SumOfUs uses a very Doritos-looking spot to pressure PepsiCo to adopt more sustainable palm oil production standards.

"A Cheesy Love Story" is billed as the ad Doritos doesn’t want you to see by SumOfUs, the Australia-based consumer advocacy group that produced it.

Released online just a few days after Doritos announced the top 10 finalists for its "Crash the Super Bowl" admaking contest, the spot directed by Peter Slee and produced by Briony Benjamin of Australia’s Motion Picture Company appears—at first—to be a real commercial for Doritos. And it's pretty funny.

The ad depicts a couple bonding over their shared passion for Doritos. And, boy, do these two love Doritos. They first meet at a party where they share the last Dorito available for consumption, and he brings her a bouquet of Doritos on their first date. As their relationship progresses, they enjoy a romantic bath in a tub full of the crunchy chips. He later proposes by hiding an engagement ring in a bag of Doritos, and after the pair tie the knot, their family and friends throw Doritos at them. For their honeymoon, the newlyweds go on a trip to see where the process of making Doritos begins only to be shocked when they see the effects of deforestation.

It’s no secret that rainforests in Southeast Asia are being destroyed for palm oil production, and the impact is devastating for the environment as well as animals like orangutans and Sumatran tigers, which are being driven toward extinction.
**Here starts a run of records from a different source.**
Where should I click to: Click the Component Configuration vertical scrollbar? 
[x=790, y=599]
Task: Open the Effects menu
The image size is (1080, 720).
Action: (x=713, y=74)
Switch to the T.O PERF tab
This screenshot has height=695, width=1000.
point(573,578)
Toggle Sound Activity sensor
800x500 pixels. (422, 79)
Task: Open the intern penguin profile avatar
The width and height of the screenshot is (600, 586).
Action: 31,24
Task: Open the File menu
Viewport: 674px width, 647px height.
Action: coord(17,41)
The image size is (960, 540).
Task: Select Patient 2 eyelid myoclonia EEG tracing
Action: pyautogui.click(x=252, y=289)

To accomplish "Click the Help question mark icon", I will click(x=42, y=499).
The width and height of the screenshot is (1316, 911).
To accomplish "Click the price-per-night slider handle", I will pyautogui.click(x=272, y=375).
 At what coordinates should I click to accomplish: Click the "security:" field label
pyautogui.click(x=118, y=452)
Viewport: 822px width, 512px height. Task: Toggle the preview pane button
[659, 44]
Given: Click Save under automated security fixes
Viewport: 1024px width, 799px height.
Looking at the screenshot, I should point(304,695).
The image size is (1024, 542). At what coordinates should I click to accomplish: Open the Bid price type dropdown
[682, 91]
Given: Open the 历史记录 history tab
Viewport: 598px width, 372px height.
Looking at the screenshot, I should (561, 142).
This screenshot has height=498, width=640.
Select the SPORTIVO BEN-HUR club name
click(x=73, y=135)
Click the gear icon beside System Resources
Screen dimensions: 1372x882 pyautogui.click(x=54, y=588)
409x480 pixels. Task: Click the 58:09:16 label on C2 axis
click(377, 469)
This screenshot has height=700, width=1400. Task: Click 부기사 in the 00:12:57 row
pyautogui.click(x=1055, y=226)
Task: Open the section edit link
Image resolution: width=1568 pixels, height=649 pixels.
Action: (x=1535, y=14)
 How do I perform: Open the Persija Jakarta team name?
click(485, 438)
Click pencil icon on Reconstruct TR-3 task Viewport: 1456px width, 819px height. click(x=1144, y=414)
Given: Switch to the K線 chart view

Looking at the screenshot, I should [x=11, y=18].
According to SumOfUs, PepsiCo, the parent company of Doritos, buys 427,500 tons of palm oil a year, and the organization is trying to pressure the corporation to adopt more sustainable palm oil policies. There is a link to a petition urging PepsiCo to change its practices at the end of "A Cheesy Love Story."

That said, PepsiCo issued a statement regarding palm oil last spring announcing its intention to "realizing zero deforestation in our company-owned and –operated activities and supply chain by 2020."

Palm oil is used to make all kind of processed foods—everything from ice cream to candy bars to crackers. You will also find palm oil in soap, makeup and other household items.